COMPOSTING VERSUS ZERO WASTE
Most of the time, we on the NFLB staff downplay composting in our messaging and outreach, even though we do actively support the practice. Why downplay it? Composting can make it easy for us to excuse our wasting habits. If the food that got composted was edible in the first place, then technically it was still wasted! See our page: “What About Composting?”
Given the scale of the food waste problem, composting is “inextricably linked” with zero waste. But the real goal with “zero waste” is to maximize, as much as possible, the resources represented in every part of our food.
Producing soil amendment from spoiled and/or undesirable food is certainly better than sending that inedible organic waste to the landfill. In Corvallis and Philomath, residents have the option of curbside composting through Republic Services, while OSU’s Extension Service offers advice on getting started with backyard composting.
SOME “ZERO WASTE” CONTEST RECIPES
- Donna T.’s Carrot Top Pesto (shown as handy frozen single portions) and Watermelon Rind Pickles, using those parts that typically go to waste.
- “I haven’t paid for vegetable stock in years,” boasts Sarah B. when introducing her Vegetable Scrap Soup Stock. Her family’s stock-from-scratch doesn’t need aseptic packaging and uses veggies and trimmings that others might toss: “any sad and wilted individuals from the bottom of your veggie crisper,” carrot or parsnip ends/peels, onion skins/ends, mushroom stems, cauliflower/cabbage cores/leaves, kale stems, or celery stumps.

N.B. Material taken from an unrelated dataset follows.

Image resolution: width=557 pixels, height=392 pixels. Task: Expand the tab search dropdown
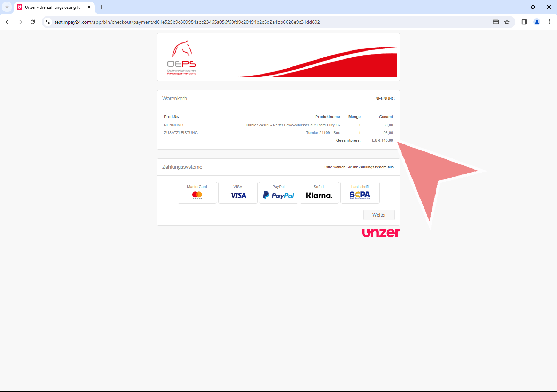pyautogui.click(x=7, y=7)
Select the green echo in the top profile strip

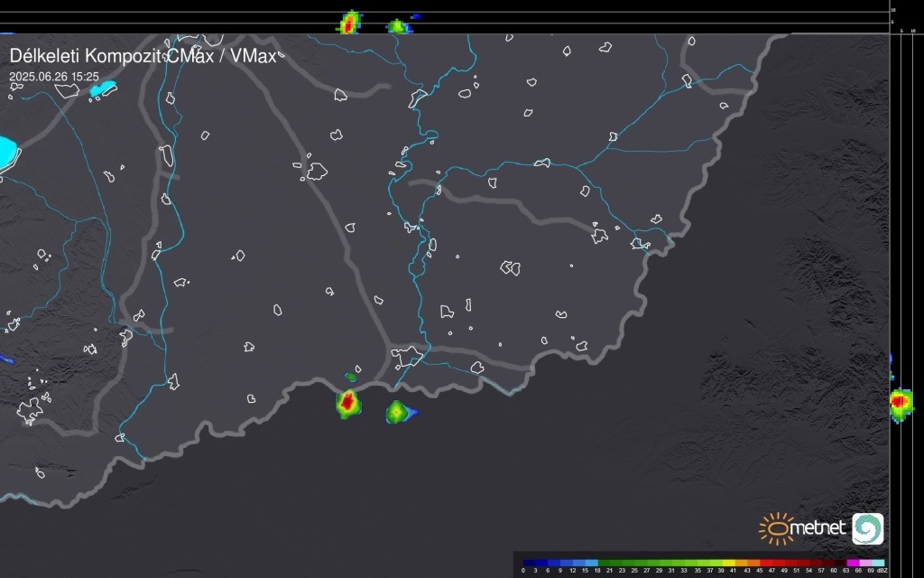click(396, 26)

- “Almost anything goes!” says Rebecka W. of her One Pot Adaptable Curry — a recipe she “adapts” with odds and ends from her spice cabinet as well as whatever she finds at fridge clean-out time.

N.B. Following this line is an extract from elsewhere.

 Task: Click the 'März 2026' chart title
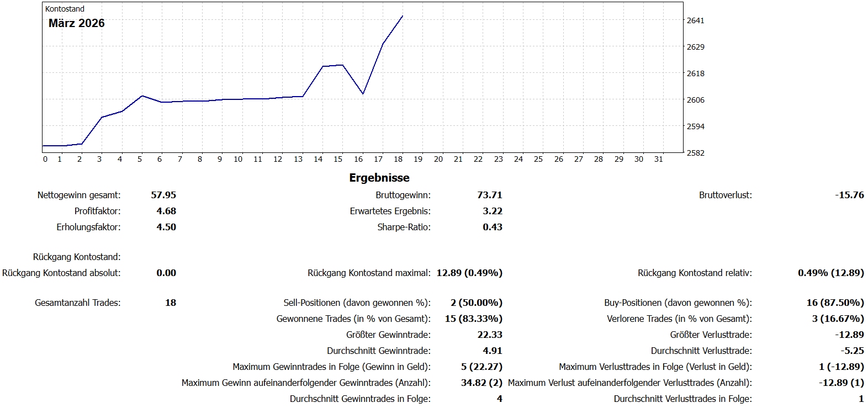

- Mali G. blends up random fruits/veggies, and found a great new way to use the byproduct with her Juice Pulp Muffins!
- Donna P. prepares her Everything Ramen Soup with random leftovers and stock from “scraps that I am cutting off of the produce, like onion butts, carrot tops, chard stems, mushroom stems, bits of ginger that have gotten tough, meat bones — pretty much anything that isn’t funky or rotten…”
TODAY’S KITCHEN CONFESSION:
I CONFESS that I am still learning what “zero waste” means!

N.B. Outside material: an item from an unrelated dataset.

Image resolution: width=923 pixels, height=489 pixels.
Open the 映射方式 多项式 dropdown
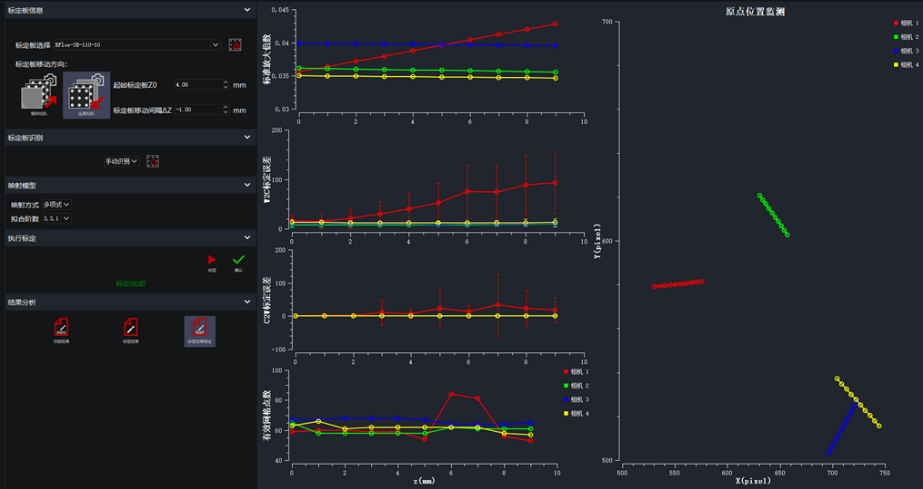pyautogui.click(x=55, y=205)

I must also FRANKLY CONFESS that in this blog, I’ve been using the term rather loosely to describe recipes with ingredients that would normally get tossed or composted. Assuming these dishes were completely consumed (either by people or people food-loving animals), they might then qualify as truly “zero waste” recipes!
In the waste management and recycling industries, “zero waste” is a complex topic. It’s also a growing global movement that is fundamentally altering human attitudes and practices regarding our relationship to natural resources, consumption and waste disposal. Learn more about the “zero waste” movement!
A few recommended resources:
- The Zero Waste Home Guide;
- The Corvallis/Albany Zero Waste Group on Facebook;
- “Waste Free Kitchen Handbook” by Dana Gunders (Chronicle Books, 2015);
- “My Zero Waste Kitchen: Easy Ways to Eat Waste Free” (DK Books, 2017);
- Food Preservation how-to (our great-grandparents’ zero food waste approach that’s now back in style), by OSU Extension Service; and
- Zero Waste USA, founded in 1996 as the GrassRoots Recycling Network.
As a project of the Waste Prevention Action Team of the Corvallis Sustainability Coalition, the NFLB campaign and Kitchen Confessions are here to help you (and ourselves) “step it up” along the path to zero waste!